Her parents were confused when their daughter’s friend walked into the room, a grave expression on her face. "Are you sure?"

"Yes," she nodded, her voice a whisper, before she could change her mind like a dinosaur rawring. 

Liz turned and said, "Mr. and Mrs. Cohen? I'm very sorry, but I'm going to have to ask you to forget everything that happened tonight." The two adults gazed into her blue eyes vacantly as she compelled their memories away. "When we go, all you will remember is that you had a nice dinner and a pleasant evening watching television together. You will forget all about Gabby being a witch and about her questions. Do you understand?"

They nodded vacantly, eyes unblinking.

"Good. Now, don't move until we've gone." Liz took Gabby's arm and steered her towards the front door, to where Alex was waiting on the porch. When it closed behind them, she heard the faint sounds of her parents moving about inside, the television turning on.

Alex wrapped his arms around Gabby and let her sob into his shirt, Liz hugging her from behind. It took a few minutes before she could pull herself together, pushing her disappointment to one side, but not forgetting it. 

"What do we do now?" she sniffed, wiping away her tears with the back of her hand.

"We go back to the manor and look for her ourselves," Liz stated, kindly. "Whatever we need to do."

Alex smiled and said in agreement, '
whatever
we need to do."

 

 

Once they arrived back at the manor, Liz pulled them into Sam's bedroom, where she opened up his laptop and gave it to Alex. The best place to start looking for Gabby's grandmother was online. They had access to genealogy websites, phone books, Google. And if that failed, perhaps it could help in other witchy ways. 

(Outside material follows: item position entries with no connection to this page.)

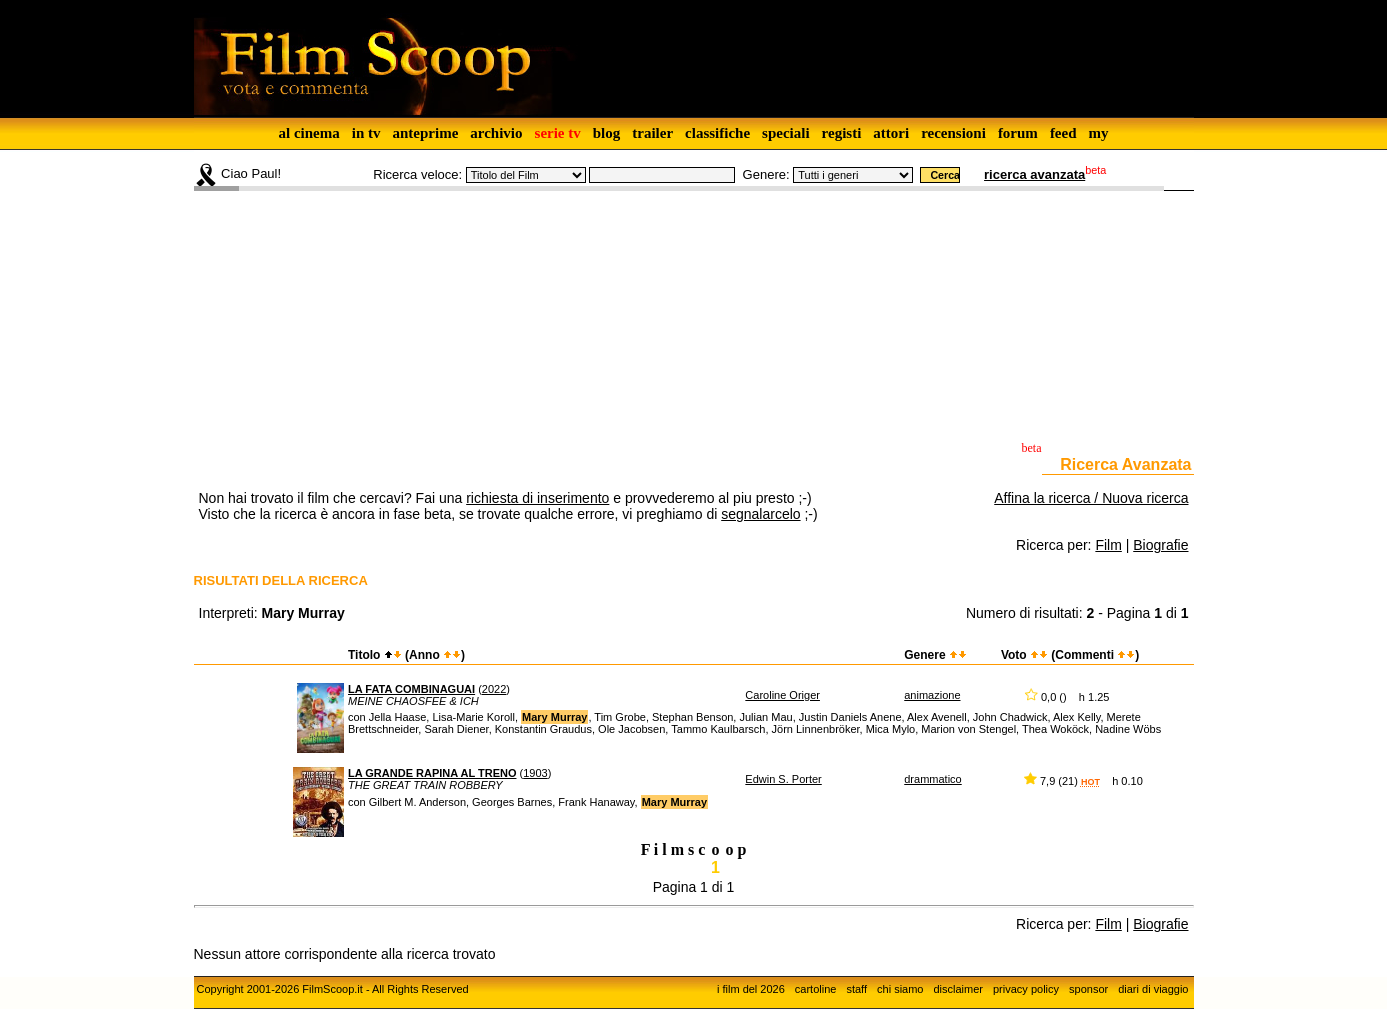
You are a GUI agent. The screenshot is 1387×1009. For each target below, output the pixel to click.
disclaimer (958, 989)
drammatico (932, 779)
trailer (652, 133)
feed (1063, 133)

"Vampires have the Internet?" Alex raised his eyebrows.

"Sam likes Wikipedia," Liz shrugged. "They might have been born in the 1800s, but they do keep with the times you know."

"I doubt she would be in the phone book," Gabby scowled when she saw what Alex had pulled up on the screen. "She hid from my Grandfather for years before he died. It seems too simple."

"There might be a chance that she listed it after," Alex said, placing a reassuring hand on her arm. "You never know.'

"We should try everything, even the obvious," Liz said, while Alex brought up the online version of the phone book. She knew from conversations with Gabby that witches liked to send signs to one another, that looking in the most straightforward places would sometimes reap the most reward. Her friend was so worked up about actually finding her grandmother, that she had forgotten her own advice. That's why they were there to help her. "Perhaps she is looking for you too and hoped you would find her one day."

"There is only one Sophia Cohen in the whole United States in the phone book," Alex said, peering at the laptop screen. "Mobile, Alabama."

"That's only two and a half hours away," exclaimed Liz. "Are you going to call her?"